Pictures are to be dropped. Everything else in the listing gets copied exactly.

--- Listed entries ---

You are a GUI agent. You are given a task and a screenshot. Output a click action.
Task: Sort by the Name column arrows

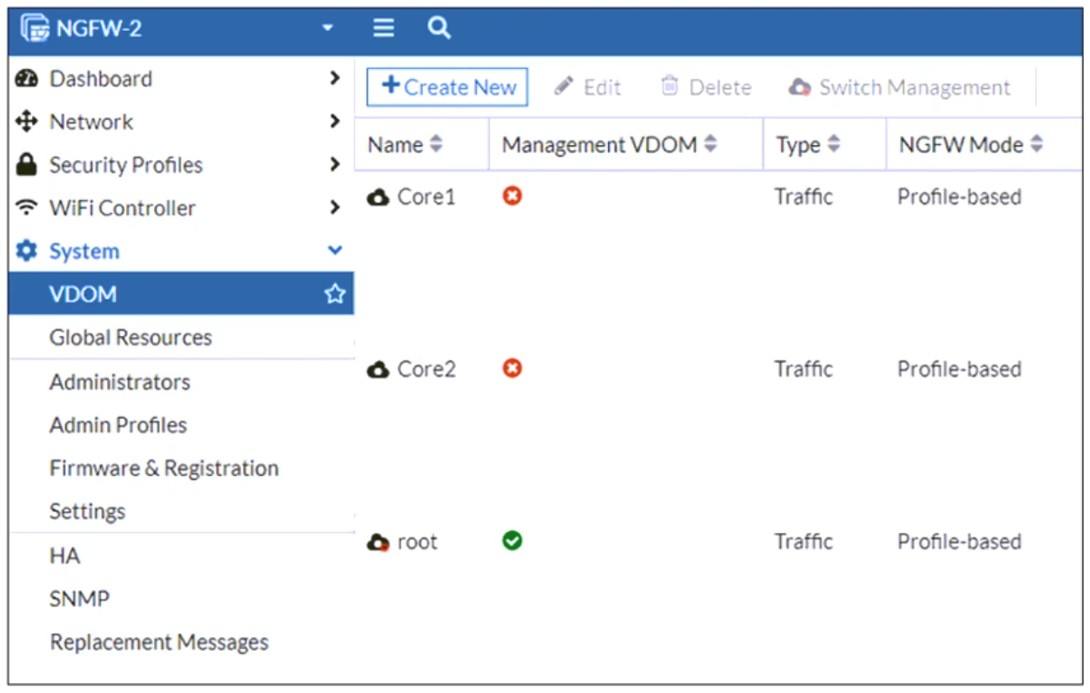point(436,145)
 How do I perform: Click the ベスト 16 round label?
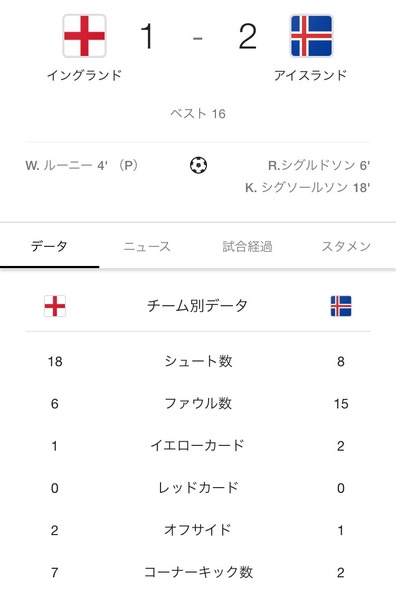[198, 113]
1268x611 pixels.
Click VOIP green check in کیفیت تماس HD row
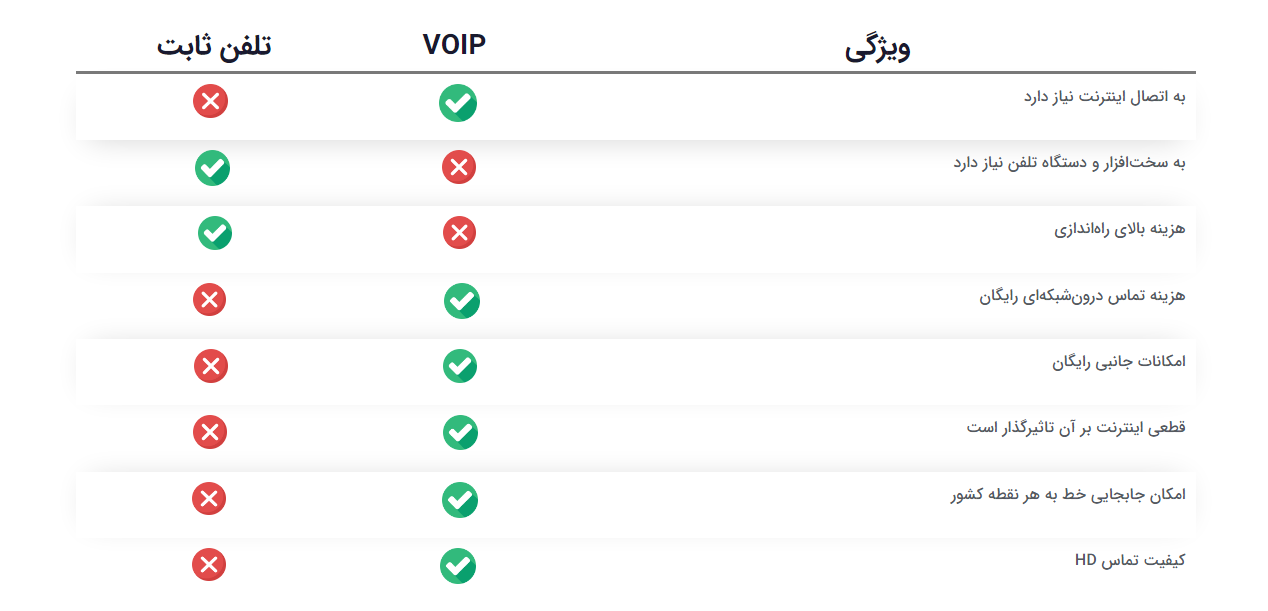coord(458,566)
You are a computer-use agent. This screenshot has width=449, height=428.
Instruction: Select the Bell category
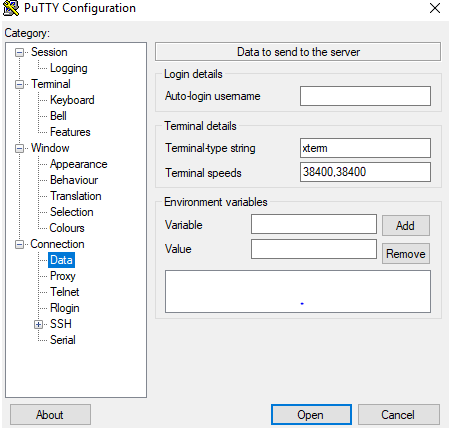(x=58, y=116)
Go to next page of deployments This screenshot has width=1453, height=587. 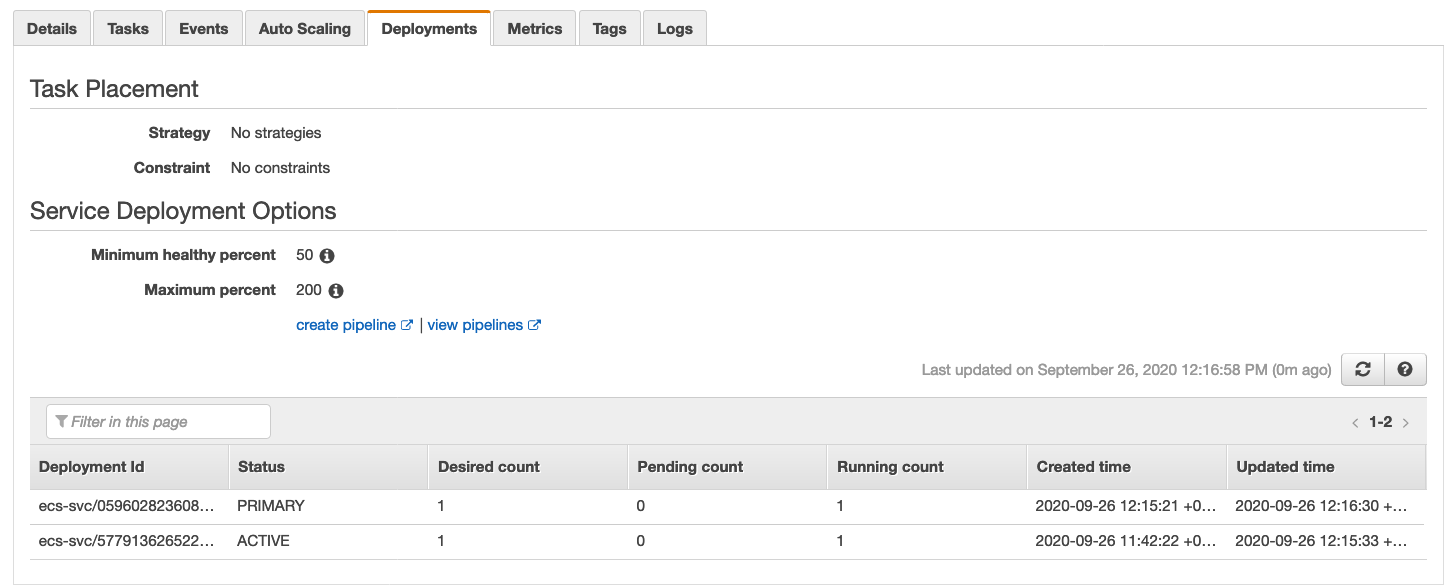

---

Exercise response:
You are a GUI agent. You are given a task and a screenshot. Output a click action.
Task: Sort by the Name column arrows

point(436,145)
 How do I perform: Click the ベスト 16 round label?
[198, 113]
1268x611 pixels.
Click VOIP green check in کیفیت تماس HD row
coord(458,566)
You are a computer-use agent. This screenshot has width=449, height=428.
Instruction: Select the Bell category
(x=58, y=116)
Go to next page of deployments This screenshot has width=1453, height=587. 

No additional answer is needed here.